Deine Aufgaben.
A: Gib aus dem Lesetext über Cloud-Sicherheit alles von „15.10.2013 – Kategorie: IT“ bis hinunter zu „auf kritische Geschäftsprozesse.“ wortgetreu wieder.
B: Führe den Text über Sicherheit in der Cloud im Anschluss an seinen letzten Satz weiter.

15.10.2013 – Kategorie: IT

Sicherheit in der Cloud: Gefahrenpotenzial gleichgeblieben

Das Thema Schutz und Sicherheit von Daten hat angesichts der Skandale um die Methoden von National Security Agency (NSA) und UK Gouvernement Communications Headquarters (GHCQ) in Deutschland Hochkonjunktur: Unternehmen wie Privatpersonen fragen sich zurecht, wie sicher Services aus dem Internet noch sind. Die aktuelle Mediendiskussion vermischt vor diesem Hintergrund allerdings zwei wesentliche Bereiche: den Datenschutz und die Daten- oder Informationssicherheit. Und diese Unterscheidung ist für die ganzheitliche Betrachtung von sicheren Cloud-Services wesentlich. Datenschutz ist in Deutschland gesetzlich geregelt und bezieht sich allein auf den Schutz personenbezogener Daten. Datensicherheit schützt Unternehmensinformationen präventiv und setzt ihren Fokus auf kritische Geschäftsprozesse.

Ausgelesene Daten.
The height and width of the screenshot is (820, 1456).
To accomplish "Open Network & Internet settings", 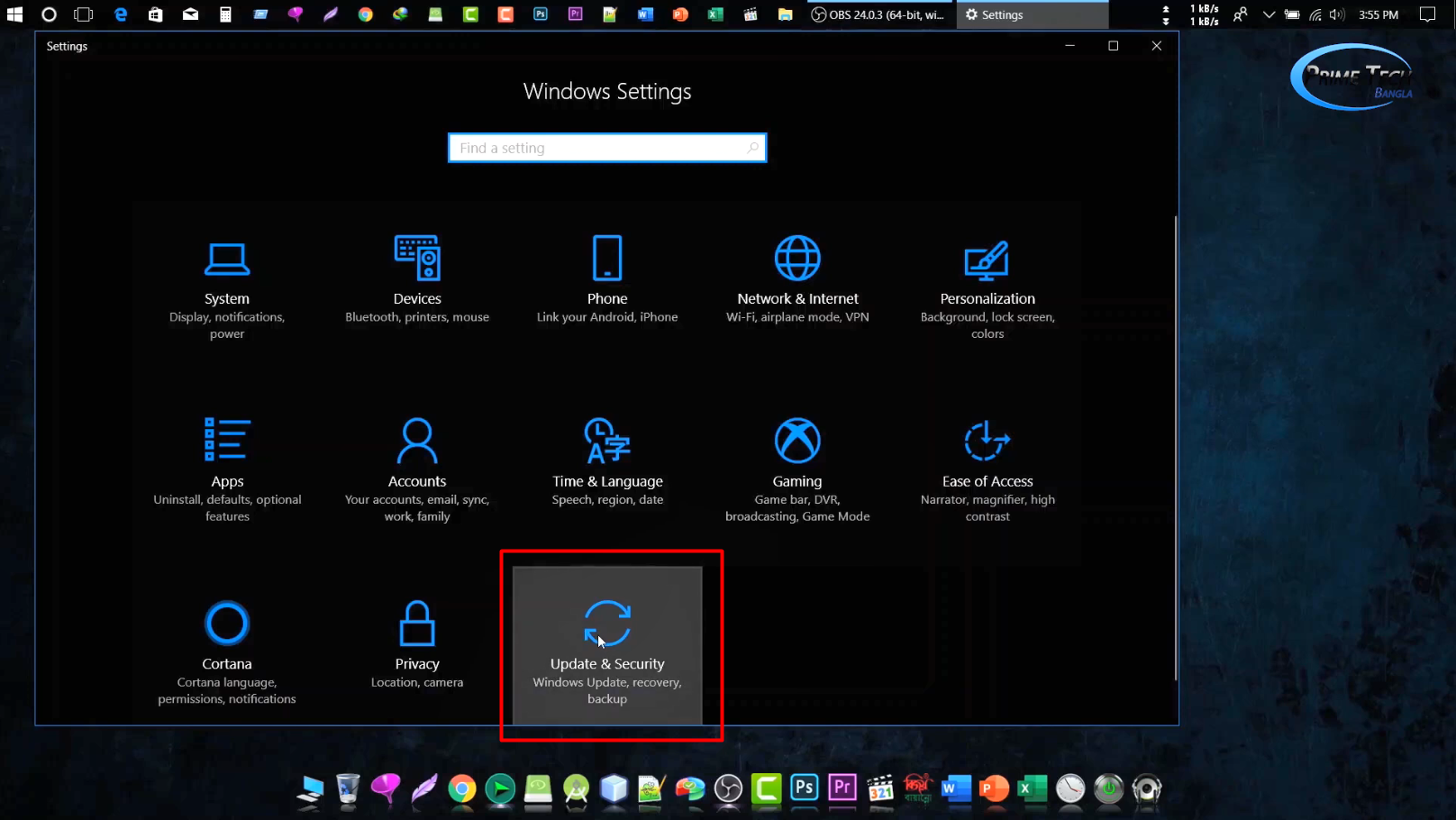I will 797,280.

==

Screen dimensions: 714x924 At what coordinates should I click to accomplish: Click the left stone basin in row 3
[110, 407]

---

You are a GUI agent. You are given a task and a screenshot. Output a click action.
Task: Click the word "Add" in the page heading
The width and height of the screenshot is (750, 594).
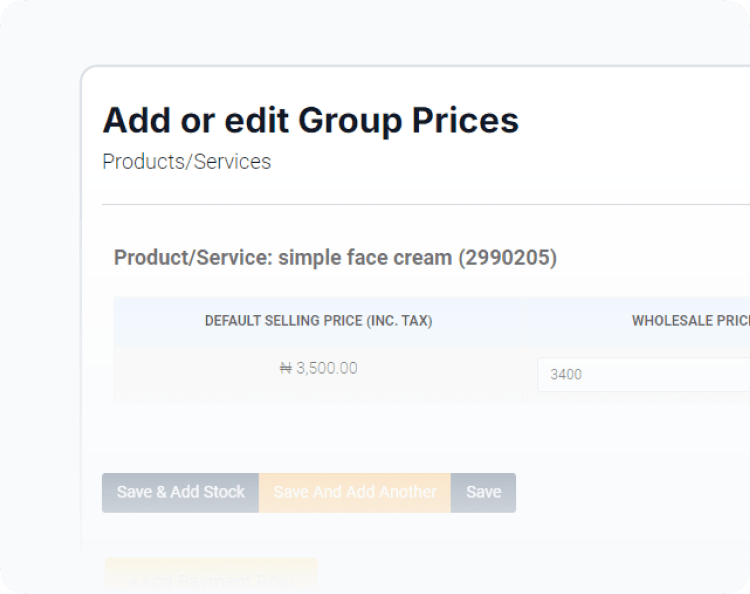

Antworten der Reihe nach.
A:
15.10.2013 – Kategorie: IT

Sicherheit in der Cloud: Gefahrenpotenzial gleichgeblieben

Das Thema Schutz und Sicherheit von Daten hat angesichts der Skandale um die Methoden von National Security Agency (NSA) und UK Gouvernement Communications Headquarters (GHCQ) in Deutschland Hochkonjunktur: Unternehmen wie Privatpersonen fragen sich zurecht, wie sicher Services aus dem Internet noch sind. Die aktuelle Mediendiskussion vermischt vor diesem Hintergrund allerdings zwei wesentliche Bereiche: den Datenschutz und die Daten- oder Informationssicherheit. Und diese Unterscheidung ist für die ganzheitliche Betrachtung von sicheren Cloud-Services wesentlich. Datenschutz ist in Deutschland gesetzlich geregelt und bezieht sich allein auf den Schutz personenbezogener Daten. Datensicherheit schützt Unternehmensinformationen präventiv und setzt ihren Fokus auf kritische Geschäftsprozesse.

B:
Datenschutz in Deutschland und der EU

Im Zentrum des Bundesdatenschutzgesetzes (BDSG) stehen Daten, die Rückschlüsse auf eine Person erlauben. In Paragraph 3 definiert es den Begriff der personenbezogenen Daten genau: „Personenbezogene Daten sind Einzelangaben über persönliche oder sachliche Verhältnisse einer bestimmten oder bestimmbaren natürlichen Person.“

Deutsche Unternehmen sind an deutsches Recht gebunden, ganz unabhängig davon, ob sie eine Private Cloud oder die Services eines Providers nutzen. Da bei Provider Services allerdings nicht immer ersichtlich ist, wo die Daten verarbeitet werden, müssen Unternehmen bei der Provider-Wahl genau hinschauen. Gesetzeskonform agieren Unternehmen immer dann, wenn sie die Auftragsdatenverarbeitung innerhalb einer so genannten EU/EWR-Cloud nutzen. Diese Form der Cloud ist konform mit den EU-weiten Datenschutzbestimmungen. Das BDSG erlaubt dementsprechend auch die Verarbeitung von Daten in der EU. Hier verarbeitet der Provider Daten nur im Auftrag und auf Weisung des Unternehmens, das für die Datenverarbeitung verantwortlich bleibt. Voraussetzung dafür ist allerdings ein schriftlicher Vertrag, der zahlreiche Aspekte einschließt. Der Cloud-Anbieter muss darin gewährleisten, dass die Daten den Europäischen Wirtschaftsraum (EWR) nicht verlassen. Provider in Deutschland können diese Garantie also problemlos geben.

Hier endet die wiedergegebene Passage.